**TASK DESCRIPTION**
Give back the lines of the records exactly, starting at the first and ending at the one with "Click the Raw Values column header".

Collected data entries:
|---|

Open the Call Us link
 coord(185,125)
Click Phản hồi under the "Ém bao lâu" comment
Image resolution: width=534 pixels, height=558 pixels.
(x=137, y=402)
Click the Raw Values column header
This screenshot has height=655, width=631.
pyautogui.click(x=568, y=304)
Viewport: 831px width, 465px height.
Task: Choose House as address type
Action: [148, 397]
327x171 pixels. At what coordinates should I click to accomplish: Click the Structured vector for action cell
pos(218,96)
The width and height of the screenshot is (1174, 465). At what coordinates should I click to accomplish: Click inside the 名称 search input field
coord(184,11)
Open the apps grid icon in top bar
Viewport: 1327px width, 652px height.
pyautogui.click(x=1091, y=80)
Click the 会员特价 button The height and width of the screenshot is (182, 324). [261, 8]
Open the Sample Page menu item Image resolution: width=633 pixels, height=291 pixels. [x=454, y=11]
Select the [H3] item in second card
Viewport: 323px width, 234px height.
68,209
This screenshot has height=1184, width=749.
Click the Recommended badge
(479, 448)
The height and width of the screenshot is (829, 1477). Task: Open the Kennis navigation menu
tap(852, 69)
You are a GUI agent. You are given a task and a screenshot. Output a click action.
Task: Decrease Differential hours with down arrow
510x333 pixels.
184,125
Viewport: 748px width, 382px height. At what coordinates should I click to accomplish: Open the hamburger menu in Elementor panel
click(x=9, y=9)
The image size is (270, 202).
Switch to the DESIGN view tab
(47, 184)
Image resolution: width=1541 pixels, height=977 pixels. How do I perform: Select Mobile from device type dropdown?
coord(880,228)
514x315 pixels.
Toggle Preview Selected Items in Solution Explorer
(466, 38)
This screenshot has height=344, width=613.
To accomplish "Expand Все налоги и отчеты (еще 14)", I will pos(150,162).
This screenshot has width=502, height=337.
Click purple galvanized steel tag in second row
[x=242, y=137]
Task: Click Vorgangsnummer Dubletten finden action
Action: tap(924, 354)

|---|

**ANSWER SECTION**
Open the Call Us link
 coord(185,125)
Click Phản hồi under the "Ém bao lâu" comment
Image resolution: width=534 pixels, height=558 pixels.
(x=137, y=402)
Click the Raw Values column header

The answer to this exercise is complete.